● About this task: Without a single alteration, write the listing out again.

● Stored data:
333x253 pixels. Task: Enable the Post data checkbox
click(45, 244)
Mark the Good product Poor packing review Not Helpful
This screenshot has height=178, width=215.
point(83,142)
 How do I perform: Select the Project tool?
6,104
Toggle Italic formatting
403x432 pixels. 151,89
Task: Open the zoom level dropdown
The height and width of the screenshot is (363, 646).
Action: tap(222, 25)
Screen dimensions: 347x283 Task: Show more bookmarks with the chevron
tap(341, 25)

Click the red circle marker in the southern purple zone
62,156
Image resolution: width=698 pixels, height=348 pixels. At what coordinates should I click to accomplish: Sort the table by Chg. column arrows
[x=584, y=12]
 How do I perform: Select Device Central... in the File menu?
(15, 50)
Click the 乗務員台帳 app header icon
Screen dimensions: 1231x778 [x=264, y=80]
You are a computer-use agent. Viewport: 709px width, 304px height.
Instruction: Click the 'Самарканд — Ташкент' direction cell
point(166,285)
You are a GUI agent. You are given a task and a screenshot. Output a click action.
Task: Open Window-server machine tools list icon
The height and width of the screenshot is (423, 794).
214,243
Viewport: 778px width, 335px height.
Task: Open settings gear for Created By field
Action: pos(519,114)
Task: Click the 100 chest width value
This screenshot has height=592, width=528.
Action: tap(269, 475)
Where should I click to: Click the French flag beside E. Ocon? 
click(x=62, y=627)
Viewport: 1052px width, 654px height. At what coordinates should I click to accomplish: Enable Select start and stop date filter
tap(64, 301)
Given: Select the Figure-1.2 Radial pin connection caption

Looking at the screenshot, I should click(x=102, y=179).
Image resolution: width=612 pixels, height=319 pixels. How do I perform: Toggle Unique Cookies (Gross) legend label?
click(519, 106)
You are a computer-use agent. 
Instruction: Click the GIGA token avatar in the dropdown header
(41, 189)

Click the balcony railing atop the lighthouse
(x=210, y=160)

● Result:
333x253 pixels. Task: Enable the Post data checkbox
click(45, 244)
Mark the Good product Poor packing review Not Helpful
This screenshot has height=178, width=215.
point(83,142)
 How do I perform: Select the Project tool?
6,104
Toggle Italic formatting
403x432 pixels. 151,89
Task: Open the zoom level dropdown
The height and width of the screenshot is (363, 646).
Action: tap(222, 25)
Screen dimensions: 347x283 Task: Show more bookmarks with the chevron
tap(341, 25)

Click the red circle marker in the southern purple zone
62,156
Image resolution: width=698 pixels, height=348 pixels. At what coordinates should I click to accomplish: Sort the table by Chg. column arrows
[x=584, y=12]
 How do I perform: Select Device Central... in the File menu?
(15, 50)
Click the 乗務員台帳 app header icon
Screen dimensions: 1231x778 [x=264, y=80]
You are a computer-use agent. Viewport: 709px width, 304px height.
Instruction: Click the 'Самарканд — Ташкент' direction cell
point(166,285)
You are a GUI agent. You are given a task and a screenshot. Output a click action.
Task: Open Window-server machine tools list icon
The height and width of the screenshot is (423, 794).
214,243
Viewport: 778px width, 335px height.
Task: Open settings gear for Created By field
Action: pos(519,114)
Task: Click the 100 chest width value
This screenshot has height=592, width=528.
Action: tap(269, 475)
Where should I click to: Click the French flag beside E. Ocon? 
click(x=62, y=627)
Viewport: 1052px width, 654px height. At what coordinates should I click to accomplish: Enable Select start and stop date filter
tap(64, 301)
Given: Select the Figure-1.2 Radial pin connection caption

Looking at the screenshot, I should click(x=102, y=179).
Image resolution: width=612 pixels, height=319 pixels. How do I perform: Toggle Unique Cookies (Gross) legend label?
click(519, 106)
You are a computer-use agent. 
Instruction: Click the GIGA token avatar in the dropdown header
(41, 189)

Click the balcony railing atop the lighthouse
(x=210, y=160)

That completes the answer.